§ **Alıştırma görevi 1**
Aşağıdaki girdilerde "You are a GUI" ifadesini içeren satırla başlayıp "[Share this] (81, 117)" ifadesini içeren satırla biten bölümü, her satıra bir dize düşecek biçimde JSON listesi olarak düzenleyin. İki uç satır da dahil olsun, boş satırlar atlansın.

§ **Belge metni**
Örgütlü bir toplum yaratarak kadınların sorunlarına cevap olmaya çalışıyoruz. Örgütlü olmayan her kadının yaşamı risk altındadır. Kapitalist sisteme karşı örgütlenmek kadınlar için olmazsa olmazımızdır. Bir yıl boyunca “sen de kadın devrimine katıl” çağrısıyla aile ziyaretleri yapılacak, bu ziyaretlerde kadınların örgütlenmesi esas alınarak hamlenin sürekli olarak gündemde tutulması sağlanacak.
Avrupa Kürt Kadın Hareketi TJK-E, 30 Haziran-3 Temmuz 2023 tarihleri arasında 7. Kongre’sini gerçekleştirdi. Kongreye 7 ülkeden TJK-E bünyesinde yer alan çatı örgütleri, Kurdistanî örgütler, inanç alanları, kadın kurumları temsilcilerinin de aralarında bulunduğu 100’ü aşkın delege katıldı. 23 Aralık 2022’de Paris’te katledilen Evîn Goyî’ye adanan kongrede, geçen bir yıla damgasını vuran kadın eylemleri, Avrupa’daki Kürt kadın örgütlenmesi, İmralı’da mutlak tecrit, demokratik ekolojik kadın eksenli paradigma çerçevesinde değişim ve dönüşüm gibi çok sayıda konu tartışıldı, kararlara ulaşıldı. “Jin Jiyan Azadî ile Kadın Devrimine Yürüyoruz” şiarı ile gerçekleşen kongrenin ayrıntıları ve sonuçlarını TJK-E Üyesi Evîn Mizgîn’le konuştuk. Mizgîn’in verdiği yanıtlardan hareketle, 2023-2024 yılı da TJK-E için mücadele ivmesinin daha yükseleceği bir yıl olacak.
2022 yılı dünya genelinde kadın isyanının yükseldiği bir yıl oldu. Avrupa Kürt Kadın Hareketi olarak bu direnişte sizin temel gündemleriniz nelerdi?
TJK-E olarak mücadele dolu bir süreci geride bıraktık. Temel gündemlerimizden biri kadına yönelik sistematik saldırılar ve buna karşı kadınların ortak direnişiydi. Avrupa kadın hareketi olarak da genel olarak da Kürt kadınlarının öncülüğünde kadınların alternatif duruşları, eylem ve etkinlikleri 2022’ye damgasını vurdu. Bu öncülük ve dünya genelinde gelişen ilgi, saldırıları da beraberinde getirdi. İdeolojik saldırılar kadar, fiziki saldırılar da gelişti. Rojava’da birçok öncü kadın arkadaş Türk devletinin SİHA saldırılarıyla hedeflendi, şehit düşen arkadaşlarımız oldu.

§ **Verilen bilgiler**
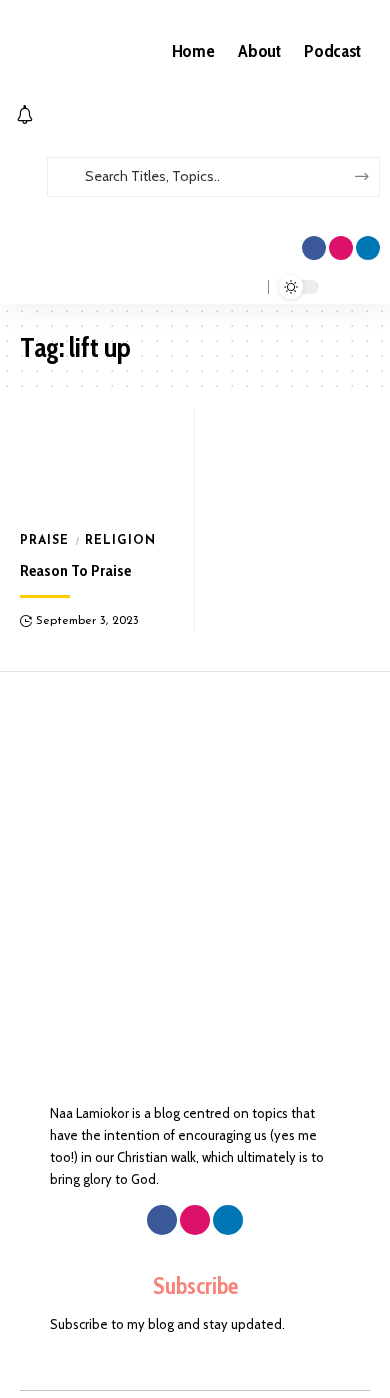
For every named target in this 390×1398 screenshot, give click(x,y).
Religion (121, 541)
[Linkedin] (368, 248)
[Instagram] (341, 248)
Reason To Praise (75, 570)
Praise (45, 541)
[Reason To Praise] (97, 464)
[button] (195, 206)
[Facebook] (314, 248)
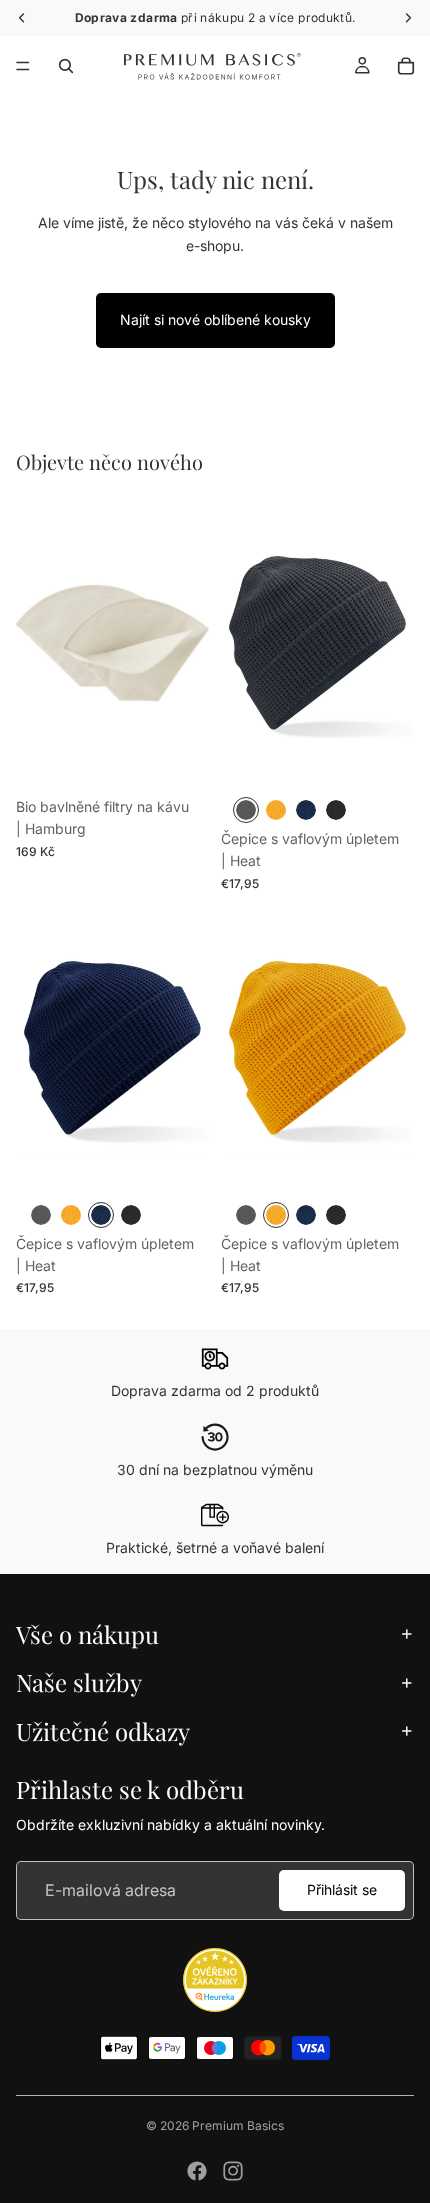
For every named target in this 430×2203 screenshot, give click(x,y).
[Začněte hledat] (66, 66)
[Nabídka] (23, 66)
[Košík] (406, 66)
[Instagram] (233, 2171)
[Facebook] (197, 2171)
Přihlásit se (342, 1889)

--

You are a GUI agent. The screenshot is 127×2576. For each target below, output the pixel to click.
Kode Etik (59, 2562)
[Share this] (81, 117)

§ **Alıştırma görevi 2**
Yukarıdaki belge metninde "TJK-E olarak mücadele" sözcüklerini içeren yerle başlayıp "düşen arkadaşlarımız oldu." sözcükleriyle biten bölümü hiçbir değişiklik yapmadan yazın.

§ **Doğru cevap 1**
[
  "You are a GUI agent. The screenshot is 127×2576. For each target below, output the pixel to click.",
  "Kode Etik (59, 2562)",
  "[Share this] (81, 117)"
]

§ **Doğru cevap 2**
TJK-E olarak mücadele dolu bir süreci geride bıraktık. Temel gündemlerimizden biri kadına yönelik sistematik saldırılar ve buna karşı kadınların ortak direnişiydi. Avrupa kadın hareketi olarak da genel olarak da Kürt kadınlarının öncülüğünde kadınların alternatif duruşları, eylem ve etkinlikleri 2022’ye damgasını vurdu. Bu öncülük ve dünya genelinde gelişen ilgi, saldırıları da beraberinde getirdi. İdeolojik saldırılar kadar, fiziki saldırılar da gelişti. Rojava’da birçok öncü kadın arkadaş Türk devletinin SİHA saldırılarıyla hedeflendi, şehit düşen arkadaşlarımız oldu.